Todo este esfuerzo culminó hace unos días, cuando cinco de ellas, junto a sus monitoras, acudieron a la plaza del Pilar para entregar las postales a Lorén. Él hizo de anfitrión y les mostró la planta noble de la casa consistorial, donde pudieron de hablarle de su situación y trasladarle sus reivindicaciones, sentadas en las mismas bancadas que ocupa la corporación municipal en los plenos. Entre ellas estaban Fanny y Yolanda, con las que Espacio 3 ha tenido la oportunidad de charlar para conocer qué historias personales se esconden detrás de esta tarjeta navideña.

Fanny llegó desde Ecuador hace 22 años “con el propósito de trabajar”. En todos estos años, ha sido empleada del hogar y ha cuidado a personas dependientes como interna, “pero siempre se termina, porque las abuelas son muy mayores y acaban falleciendo”. La última vez le ocurrió en plena pandemia, y volvió a verse en la calle.

A lo largo de su vida, Fanny ha pasado por varios episodios de sinhogarismo. Cuando llegó a Zaragoza vivió un tiempo en El Refugio. Después se casó, tuvo tres hijos y llevó una existencia que podría calificarse de normalizada durante ocho años, con familia, casa y trabajo. Pero, a raíz de su divorcio, “mi camino empezó a ir mal”.

Yolanda, por su parte, está convencida de que las malas relaciones con su familia son las que le han condenado a vivir en la calle. Pero su historia es mucho más compleja. Varios tratamientos fallidos contra sus adicciones, enfermedades, problemas personales y varias estancias en prisión no han hecho sino complicar su situación. “La cárcel me dio un golpetazo, y cuando estaba allí me quisieron quitar a mis hijos”, recuerda con dolor. Ahora, el niño vive con su hermano, y su hija, con su madre.

En el caso de Fanny, dos de sus hijos acabarían marchándose a Ecuador, y el otro, a Francia con su padre. Los ve por videollamada. Entre tanto, cursó estudios de atención sociosanitaria y obtuvo la nacionalidad española, mientras se sucedían los trabajos, “pero sin lograr la estabilidad, por lo que tenía que dejar la habitación en la que vivía” realquilada.

Y así le ocurrió varias veces. “Perdía el empleo, trataba de buscar otro, pero no encontraba, y no podía pagar el alquiler”. En estas ocasiones, acababa recurriendo al albergue municipal. Hoy sigue desempleada, pero está encauzando su vida con la tranquilidad que da tener un techo, pues vive en piso social del programa Primera Oportunidad, gestionado por Familias Unidas. “Sé lo que es vivir en la calle y pasar hambre, por lo que ahora estoy contenta”, asegura, sonriente.

Esta oenegé está especializada en trabajar con inmigrantes latinas que llegan a España para trabajar como internas y se encuentran con problemas similares a los de Fanny. Les resulta muy difícil lograr la estabilidad laboral, pues las personas a las que cuidan, enfermas y mayores, suelen acabar falleciendo más temprano que tarde. Y entonces no solo pierden el trabajo, sino también su residencia, pues viven en la casa de la persona a la que atienden, y Familias Unidas les proporciona alojamiento.

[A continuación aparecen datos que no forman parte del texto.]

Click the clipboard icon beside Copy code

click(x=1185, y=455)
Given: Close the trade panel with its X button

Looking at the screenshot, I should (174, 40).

El presente de Yolanda, hoy por hoy, es un poco más sombrío. Cobra una pensión no contributiva de 400 euros, con la que no puede permitirse pagar una vivienda. Entra y sale del albergue municipal de forma intermitente, pero le cuesta amoldarse a las normas mínimas de convivencia que se exigen en este equipamiento, por lo que, en estos momentos, pese al frío, prefiere dormir a la intemperie.

“Cuando salí de la cárcel, me vi en la calle. Luego tuve una pareja que me maltrataba, y más tarde sufrí una agresión sexual junto al Edificio Trovador”, relata. Trauma sobre trauma. “Ahora me siento protegida porque cada noche tengo un coche de policía que vigila por mi seguridad, a raíz de mi denuncia por malos tratos”.

Sin embargo, confiesa con amargura que ha perdido toda esperanza de mejorar su situación y salir de la calle. “Yo ya me he rendido”. No ha podido, o no ha sabido, aprovechar las oportunidades que le han dado a lo largo de los años para solucionar sus problemas. Sin embargo, estos meses, mientras participaba en la creación de las tarjetas navideñas, al menos ha desconectado por momentos de su dura realidad, sintiéndose parte de un grupo.